By Alex Binkley
Shipments during the opening weeks of the 2016 Seaway season have been in line with the low traffic predictions made before the waterway opened for business last month, notes Bruce Hodgson, Director of Market Development for the Seaway Management Corp., although the Seaway won’t issue its first official report on traffic results until the end of April. Hodgson noted that thick ice last year delayed the Seaway opening into April so the bit of traffic so far this year is an improvement over that. He anticipates it will be close to the five-year average for the opening weeks.
Hodgson still expects this year’s traffic through the Seaway will be below the 36.1 million tonnes of 2015, which was down from 39.9 million tonnes in 2014. While the United States economy has picked up, growth in Canada is sputtering and globally conditions aren’t much better. He notes the Canadian shipping lines are taking a cautious approach this year to keep expenses to a minimum. Ships will be brought into service when there is sufficient cargo demand.
There have been a few shipments of Canadian grain as well as iron ore and dry bulk especially cement and stone, he said in an interview. “General cargo has been slow from the start, as has been liquid bulk. Steel is about the same as a last year.
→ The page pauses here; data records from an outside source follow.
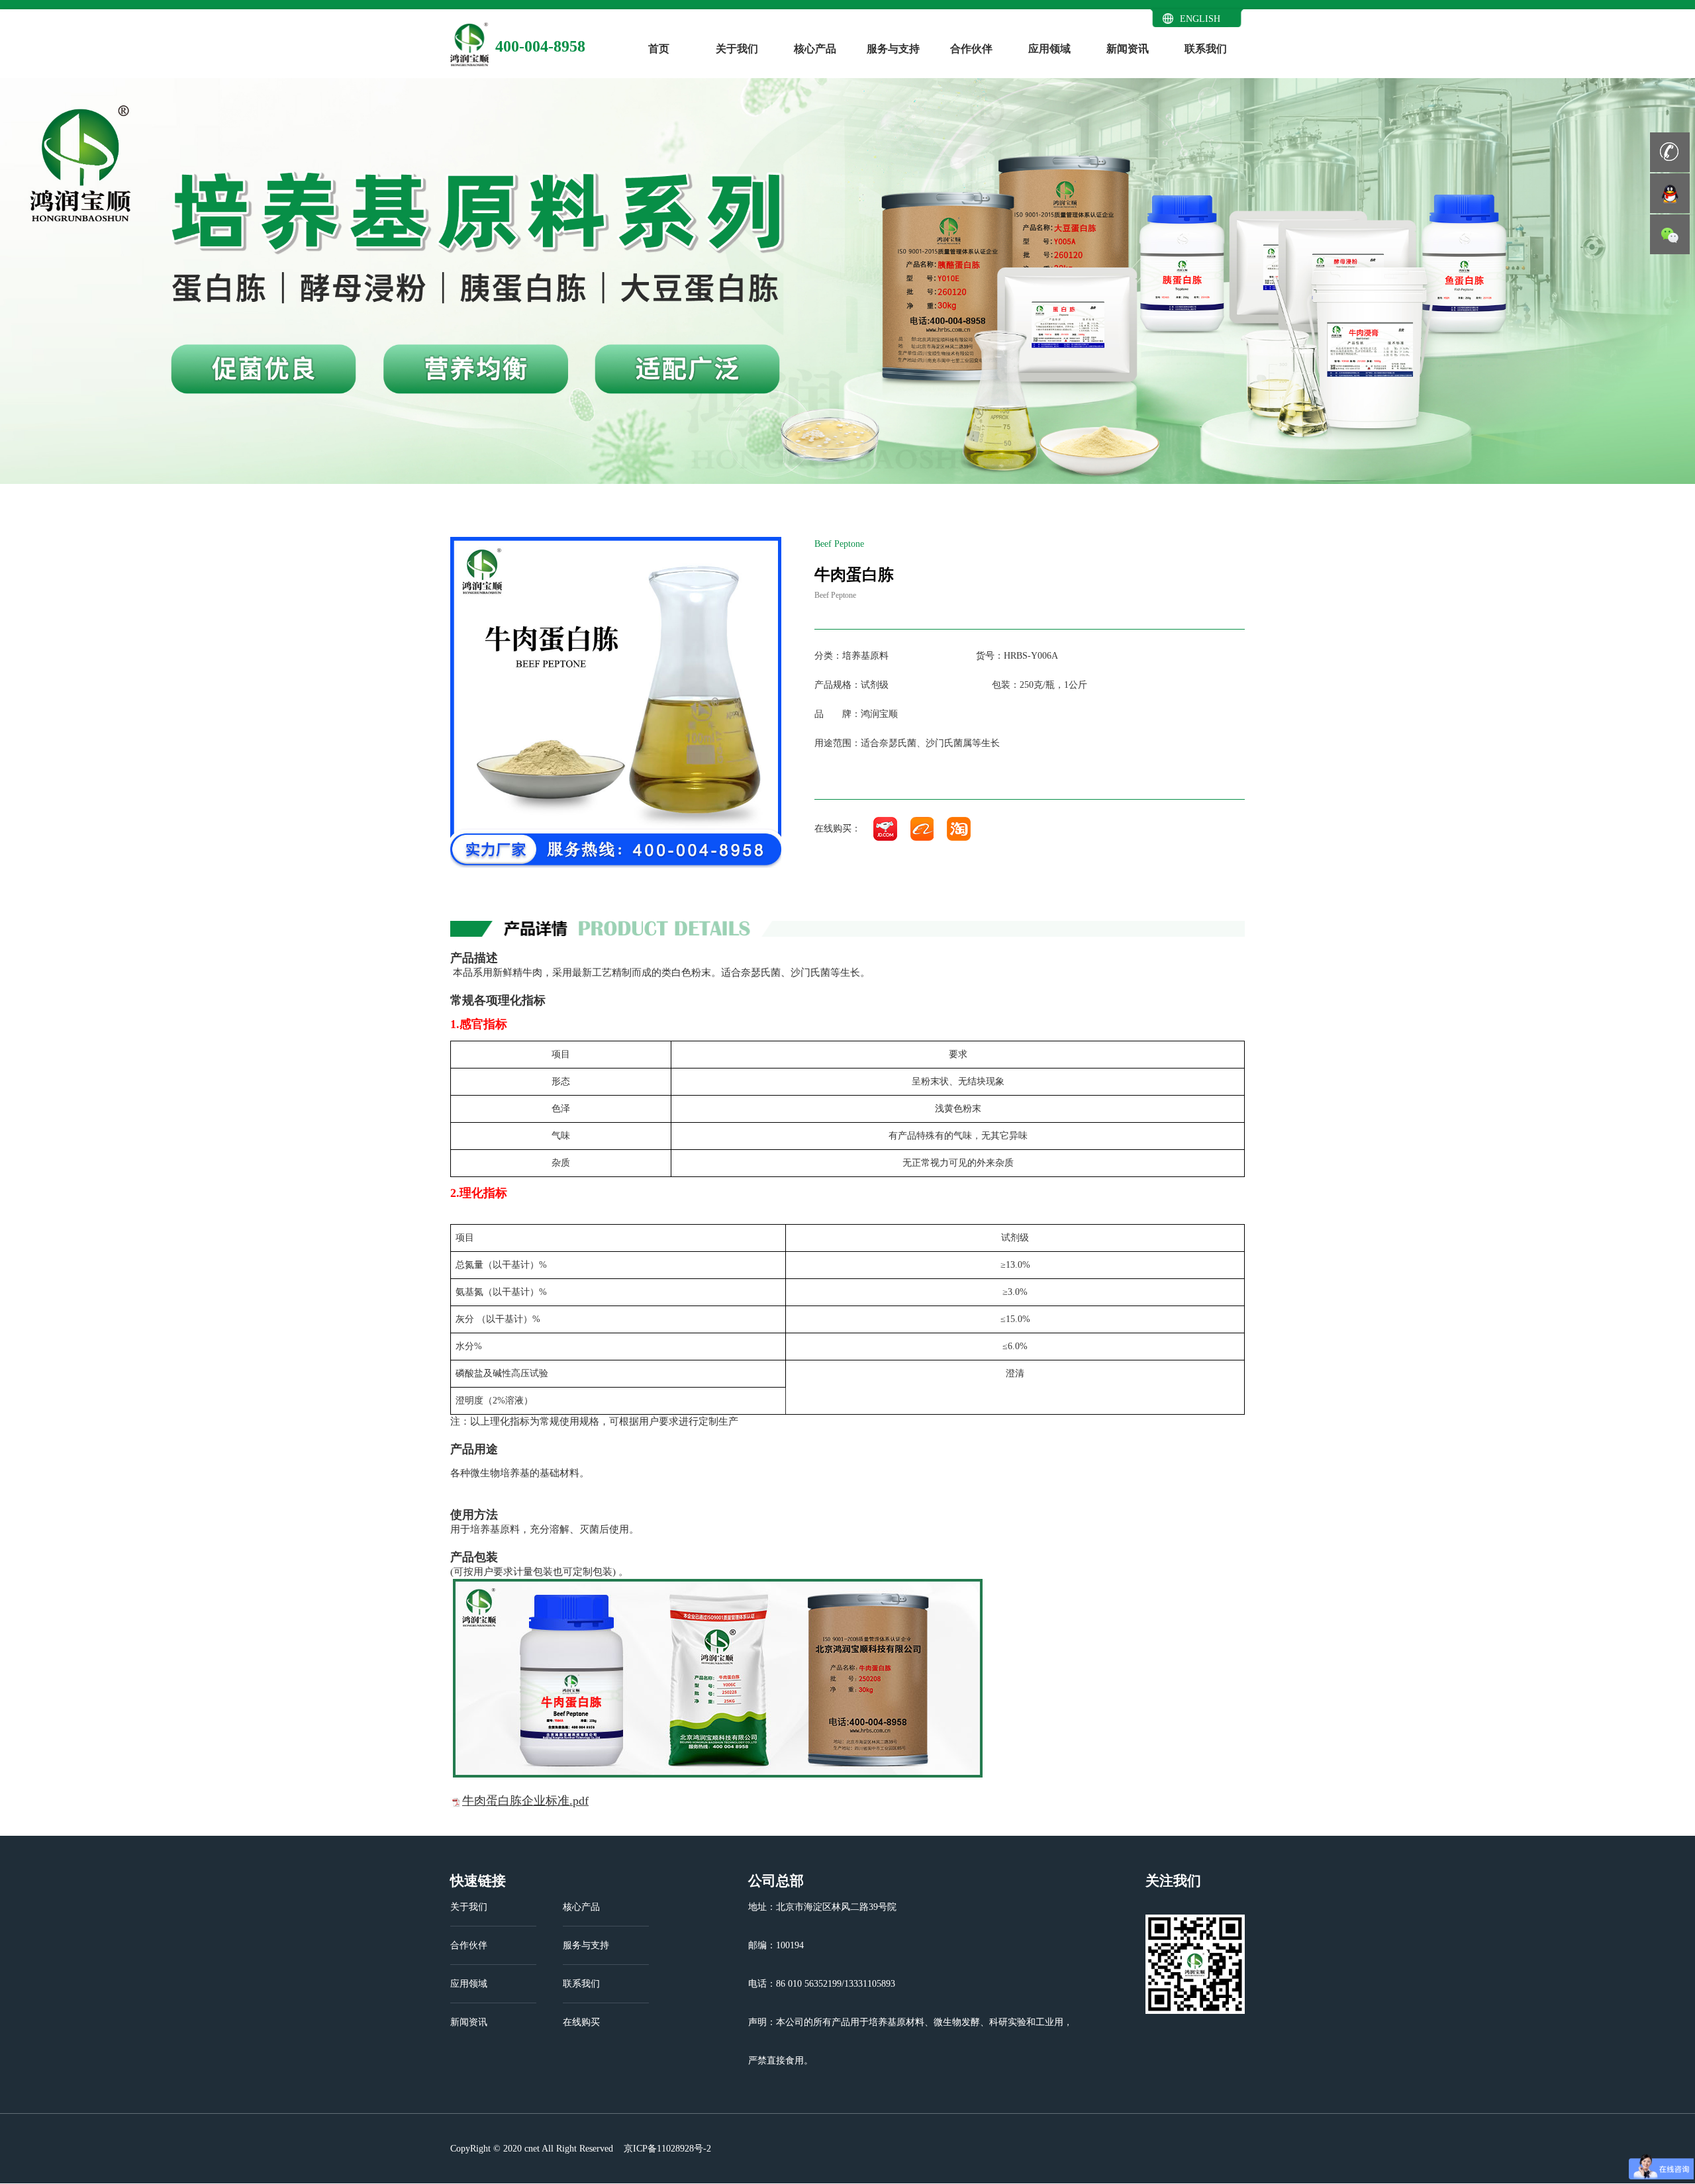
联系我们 (1206, 48)
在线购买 (581, 2022)
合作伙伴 (971, 48)
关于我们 (737, 48)
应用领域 (1049, 48)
As for coal, there’s nothing to report.”
With the Great Lakes virtually ice free from the opening, ocean going ships have entered the system to deliver cargo and then travel to the Thunder Bay or U.S. ports on Lake Superior to collect grain loads. “Rail car deliveries to the ports are strong and the elevators are filling up.” The shipping community will be tracking the progress of the 2016 crop in Western Canada to see dry conditions persist and reduce the harvest, he added.
The Lake Carriers Association issued an upbeat report on how its members fared in March. American freighters moved 1.77 million tonnes of cargo during the month, more than double their total of a year ago. The March float was also on pace with the month’s five-year average. While the U.S. cargoes are generally domestic and unlikely to pass through the Seaway, they give an indication of the level of traffic on the Great Lakes. However, the activity is seen as a positive indicator about the American economic recovery.
U.S. iron ore cargoes totalled 1.38 million tonnes, again more than double the volume of a year ago. Coal cargoes reached 133,157 tonnes, basically a repeat of a year ago. Limestone cargoes dipped slightly to 68,278 tonnes, but shipments of cement more than tripled the volume of a year ago, rising to 182,915 tonnes. Year-to-date U.S.-flag carriage stands at 4.1 million tonnes, an increase of 8 per cent compared to the same point in 2015. Iron ore cargoes are up 16 per cent, but coal shipments have dipped 56 per cent. Limestone cargoes have increased 26 per cent and cement shipments are up 71 per cent.
Meanwhile, generally mild weather along the Seaway has allowed construction work including hands free mooring to be wrapped up early, Hodgson added. While it’s little compensation, the troubled state of shipping internationally shows the traffic situation on the Great Lakes isn’t unusual. Hodgson said commodity prices are too low for iron ore or coal to move the Seaway-Great Lakes to China or other overseas customers.
Great Lakes pilotage fee increases not welcomed
A decision by the U.S. Coast Guard to authorize a hefty increase in payments by foreign ship owners for the services of American Great Lakes pilots could be another headache for the waterway this year. Steven Fisher, Executive Director of the American Great Lakes Ports Association, said his members absolutely oppose the increase because it will end up being a 58 per cent hike during this year and next for ocean-going ships entering the Great Lakes. “The Coast Guard should not be in the business of economic regulation; it is simply not their expertise. The agency incorrectly calculated the adjustment, made arbitrary decisions, and failed to consider – or even seek to appreciate – the negative impact of their actions on Seaway commerce,” Fisher added. “It is time that the Coast Guard become a partner in the success of the navigation system and adopt an agenda of pilotage reform and efficiency improvements.”
Mike Broad, President of the Shipping Federation of Canada, said that on top of the rate increase is an US$1.75 million surcharge to cover the costs of hiring and training additional pilots. The cost increase will be passed onto shippers, he said, but that could discourage shippers from using the Great Lakes-Seaway in favour of shipping by rail or road. Broad said the Coast Guard dismissed industry’s evidence and relied on anecdotal information.